**Sunulan Alıntı**
Nisan ayının ikinci haftasında Türk-Malay ilişkilerine dair kayda değer bir gelişme yaşandı. 11 ve 12 Nisan günlerinde Fatih Sultan Mehmed Vakıf Üniversitesi’nde (FSMVÜ) “Osmanlı ve Malay Dünyası Çalışmaları Araştırmaları ve Uygulama Merkezi”nin açılış ve sempozyumu gerçekleştirildi. Hatırlanacağı üzere, geçen Kasım ayının başlarında, söz konusu bu kurumsallaşmanın ilk ayağı olarak Malezya Uluslararası İslam Üniversitesi’ndeki açılış gerçekleştirilmişti. İstanbul’daki bu program ile böylece, bir süredir gündemde olan kurumsallaşmanın ikinci ayağı da tamamlanmış oldu.

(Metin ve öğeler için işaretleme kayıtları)

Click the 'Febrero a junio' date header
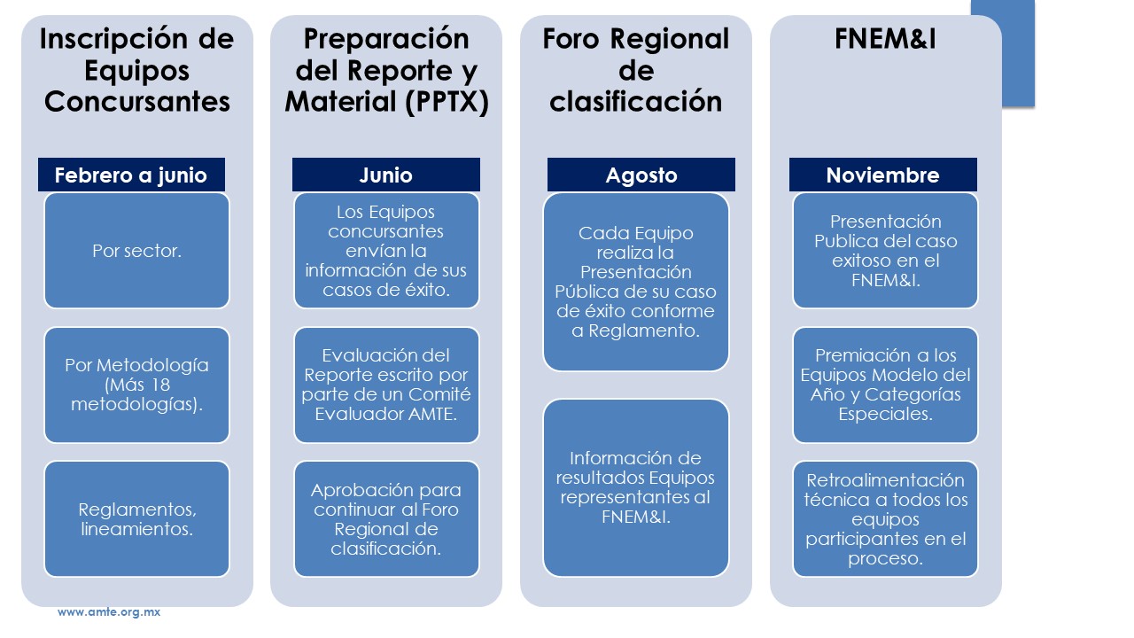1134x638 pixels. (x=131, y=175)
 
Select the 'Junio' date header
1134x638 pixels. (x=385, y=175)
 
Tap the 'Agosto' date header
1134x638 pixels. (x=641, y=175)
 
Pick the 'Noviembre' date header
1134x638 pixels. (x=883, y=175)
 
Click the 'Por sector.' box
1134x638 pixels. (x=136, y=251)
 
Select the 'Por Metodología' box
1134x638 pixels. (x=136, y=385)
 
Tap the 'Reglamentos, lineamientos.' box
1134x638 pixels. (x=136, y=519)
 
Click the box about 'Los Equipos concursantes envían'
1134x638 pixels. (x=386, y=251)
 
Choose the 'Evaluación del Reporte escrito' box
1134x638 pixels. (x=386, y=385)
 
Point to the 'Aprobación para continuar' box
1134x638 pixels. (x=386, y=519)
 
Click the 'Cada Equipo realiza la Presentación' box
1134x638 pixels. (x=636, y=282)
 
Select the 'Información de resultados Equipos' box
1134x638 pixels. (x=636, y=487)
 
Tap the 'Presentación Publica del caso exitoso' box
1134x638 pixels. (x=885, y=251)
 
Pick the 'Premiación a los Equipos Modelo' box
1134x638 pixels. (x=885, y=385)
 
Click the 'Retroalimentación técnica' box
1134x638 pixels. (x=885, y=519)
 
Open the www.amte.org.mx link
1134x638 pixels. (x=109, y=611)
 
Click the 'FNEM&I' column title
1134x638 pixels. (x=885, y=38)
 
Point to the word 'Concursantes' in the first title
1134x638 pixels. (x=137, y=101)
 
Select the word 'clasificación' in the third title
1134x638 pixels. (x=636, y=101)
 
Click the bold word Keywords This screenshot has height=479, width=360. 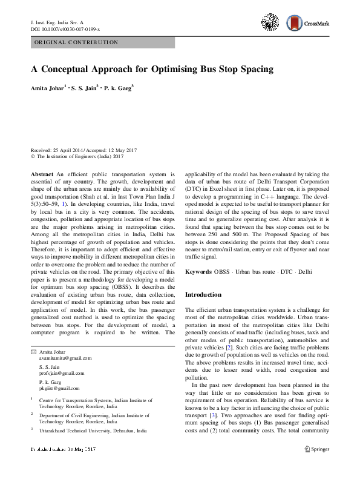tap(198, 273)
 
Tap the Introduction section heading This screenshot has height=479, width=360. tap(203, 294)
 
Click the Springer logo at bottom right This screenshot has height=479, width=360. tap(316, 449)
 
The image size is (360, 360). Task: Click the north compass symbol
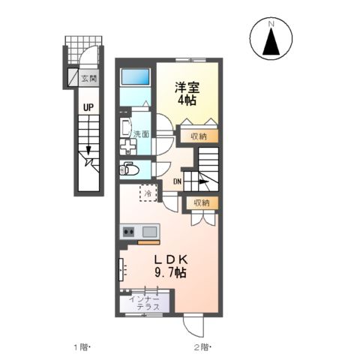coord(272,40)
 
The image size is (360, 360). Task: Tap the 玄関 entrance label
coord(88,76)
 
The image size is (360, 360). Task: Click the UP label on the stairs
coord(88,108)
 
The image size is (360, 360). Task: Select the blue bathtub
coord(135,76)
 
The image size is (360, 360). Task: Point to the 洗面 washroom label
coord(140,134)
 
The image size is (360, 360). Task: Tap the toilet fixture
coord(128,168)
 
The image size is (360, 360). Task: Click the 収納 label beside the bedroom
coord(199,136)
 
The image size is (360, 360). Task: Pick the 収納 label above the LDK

**Alıştırma Bölümleri**
1) Aşağıdaki ifadeler merkez açılışını anlatan metinle örtüşüyor mu? Her birine evet ya da hayır deyin ve kararı belirleyen sözleri metinden aynen alıntılayın.
(a) Açılış ve sempozyum 11 ve 12 Nisan günlerinde yapıldı.
(b) Kurumsallaşmanın ilk ayağı İstanbul'da açıldı.
(c) Malezya'daki açılış geçen Kasım ayının başlarında gerçekleşti.
2) Merkez açılışını anlatan metne göre şu soruları yanıtlayın:
(a) Sözü edilen gelişme Nisan ayının hangi haftasında yaşandı?
(b) İstanbul'daki açılış hangi üniversitede yapıldı?
(c) İstanbul'daki programla kurumsallaşmanın hangi ayağı tamamlandı?
3) Merkez açılışını anlatan metni son cümlesinden itibaren sürdürün.

**Beklenen Çıktılar**
1)
(a) Evet: "11 ve 12 Nisan günlerinde Fatih Sultan Mehmed Vakıf Üniversitesi’nde (FSMVÜ) “Osmanlı ve Malay Dünyası Çalışmaları Araştırmaları ve Uygulama Merkezi”nin açılış ve sempozyumu gerçekleştirildi."
(b) Hayır: "söz konusu bu kurumsallaşmanın ilk ayağı olarak Malezya Uluslararası İslam Üniversitesi’ndeki açılış gerçekleştirilmişti."
(c) Evet: "geçen Kasım ayının başlarında"

2)
(a) İkinci haftasında.
(b) Fatih Sultan Mehmed Vakıf Üniversitesi'nde (FSMVÜ).
(c) İkinci ayağı.

3)
11 Nisan’da, daha çok merkezin kuruluşuyla ilgili ‘protokole’ matuf etkinlik gündemdeydi. İkinci gün, yani 12 Nisan’da ise, bir sempozyum gerçekleştirildi. Türkiye’den ve Malezya’dan akademisyenlerin katılımına konu olan sempozyumda, yeni kurulan enstitülerin yapılaşması ve plânlamasına dair konular gündeme taşınırken, tarih boyunca iki ‘dünya’ arasındaki ilişkilerin bazı yönlerine dikkat çeken sunumlar da paylaşıldı. Sempozyuma ‘Malay’ dünyasından davetliler arasında Malezya’da kurulmuş olan enstitü yetkililerinin yanı sıra, Patani (Tayland), Semarang (Endonezya)’dan ve İngiltere’den birer akademisyen bulunuyordu.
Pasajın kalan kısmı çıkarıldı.